Jovem leitor/a, a falta de representatividade de mulheres negras no setor educacional e em diversos outros setores, como o político, se trata de uma consequência visível das existências de desigualdades sociais, raciais e de género, que têm vindo a ser alimentadas, estruturalmente, através de ideais políticos ao longo dos séculos. O regime esclavagista no Brasil, iniciado pelos portugueses, no século XVI, a ditadura militar brasileira no século XX e o fascismo português com o seu colonialismo tardio em territórios africanos, no século XX, produziram consequências nos modos de pensar, de sentir e de fazer da supremacia branca, em ambos os países, impossibilitando o desenvolvimento da autonomia de pessoas que integram grupos sociais que foram racializados historicamente e principalmente, das mulheres (negras, indígenas, ciganas…).

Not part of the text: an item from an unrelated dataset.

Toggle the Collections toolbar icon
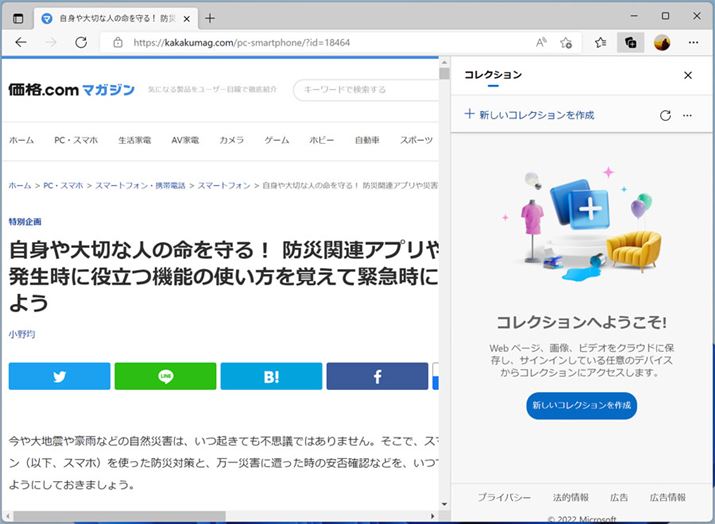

Enquanto as populações brancas e ricas foram tendo acesso à melhor educação e aos bons empregos, as populações negras e pobres, entre outras populações racializadas e pobres, foram ficando à parte, sem a existência de políticas públicas eficazes. A igualdade racial e de género não é uma realidade nem no Brasil, nem em Portugal.
De acordo com o IBGE (Instituto Brasileiro de Geografia e Estatística), o Brasil tem atualmente mais de duzentos e quinze milhões de pessoas. As mulheres negras representam 28% da população brasileira, mas apenas nove mulheres negras, das noventa e quatro mulheres que foram eleitas nas eleições brasileiras de 2022, estão a ocupar lugares na Câmara dxs deputadxs. Em Portugal, segundo o INE (Instituto Nacional de Estatística), somos mais de dez milhões de pessoas. Desconhecemos por completo o valor percentual de representatividade de mulheres não-brancas da população portuguesa, dado que não fazemos uma recolha dos dados étnico-raciais/género da população através dos censos. Atualmente nós temos apenas uma mulher negra a ocupar um lugar enquanto deputada, na Assembleia da República Portuguesa, a deputada Romualda Fernandes.

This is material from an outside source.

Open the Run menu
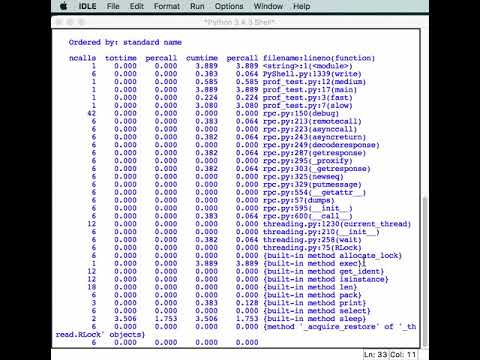 tap(197, 6)
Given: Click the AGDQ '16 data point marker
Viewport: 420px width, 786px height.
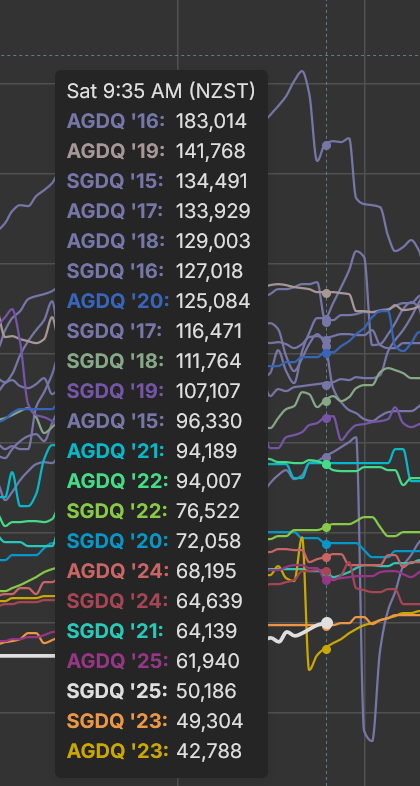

Mesmo tendo acesso às mesmas oportunidades, como o acesso à formação escolar obrigatória, por exemplo, se partimos para a escola vindxs de circunstâncias sociais totalmente diferenciadas e, por vezes, adversas (violência psicológica, violência física, violência patrimonial, fome, problemas de saúde, orfandade…) e passarmos a enfrentar ainda mais violências (racismo, xenofobia, aporofobia, misoginia, invisibilidade…), ao sermos enquadrados no critério do mérito, como se todxs tivéssemos partido dos mesmos lugares, muitxs de Nós, estaremxs totalmente desprotegidxs no sistema educacional e futuramente no sistema laboral.

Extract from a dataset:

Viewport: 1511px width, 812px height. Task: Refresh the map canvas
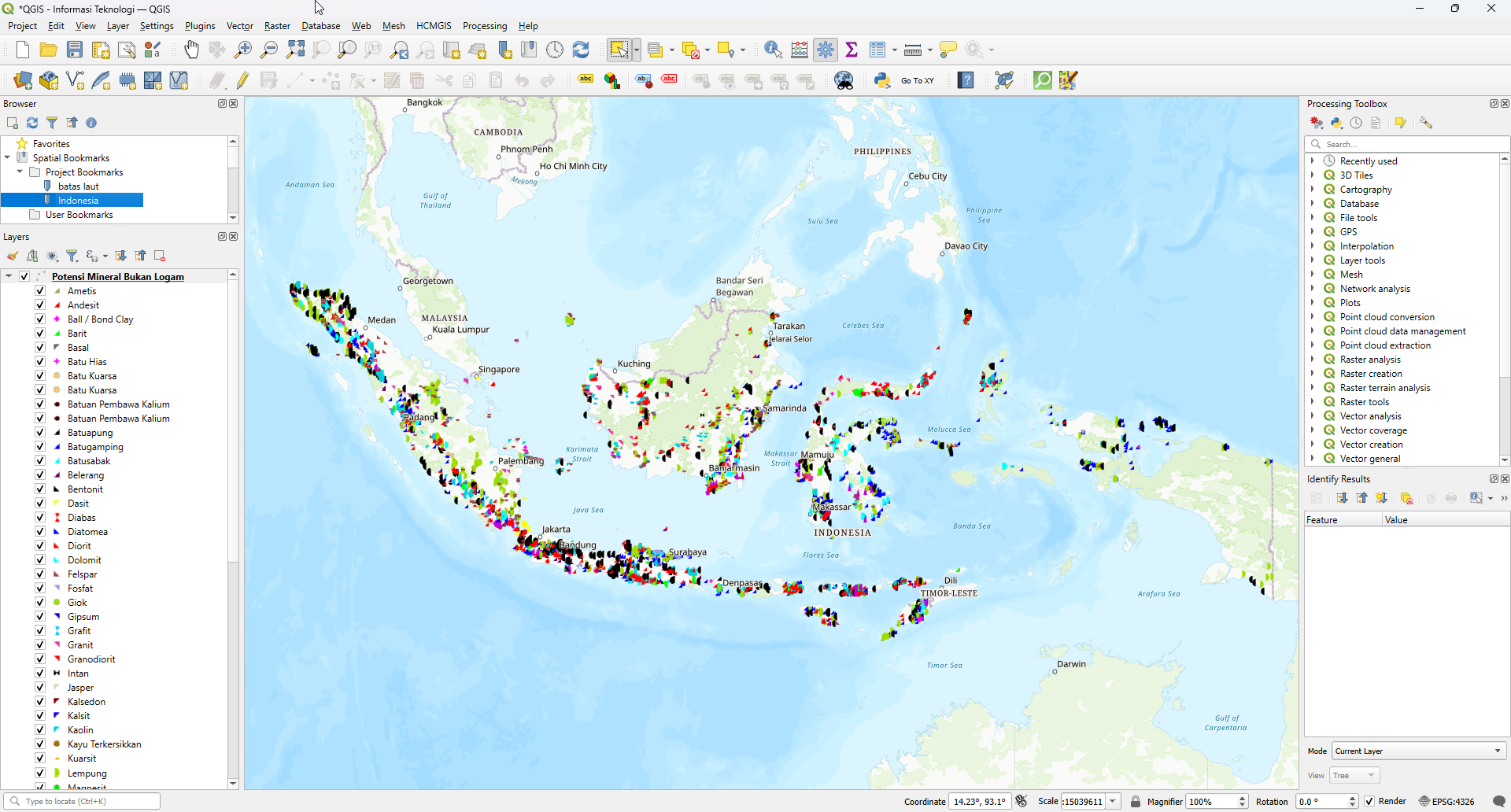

Em 2020, no Brasil, em meio ao contexto social e político que não foi um dos melhores (governo Bolsonaro + Covid-19), das 80.115 pessoas formadas em mestrados e doutoramentos nas universidades brasileiras , apenas 2.746 pessoas negras se tornaram mestres ou doutoras (Revista da FAPESP). Em Portugal, desconhecemos por completo tais dados!
É do modo que, jovem leitor/a, tudo em Portugal, ainda está por conhecer. Portanto, estudar com zelo, é o melhor caminho, a fim de que possamos melhor compreender os diferentes mundos por onde vamos habitando.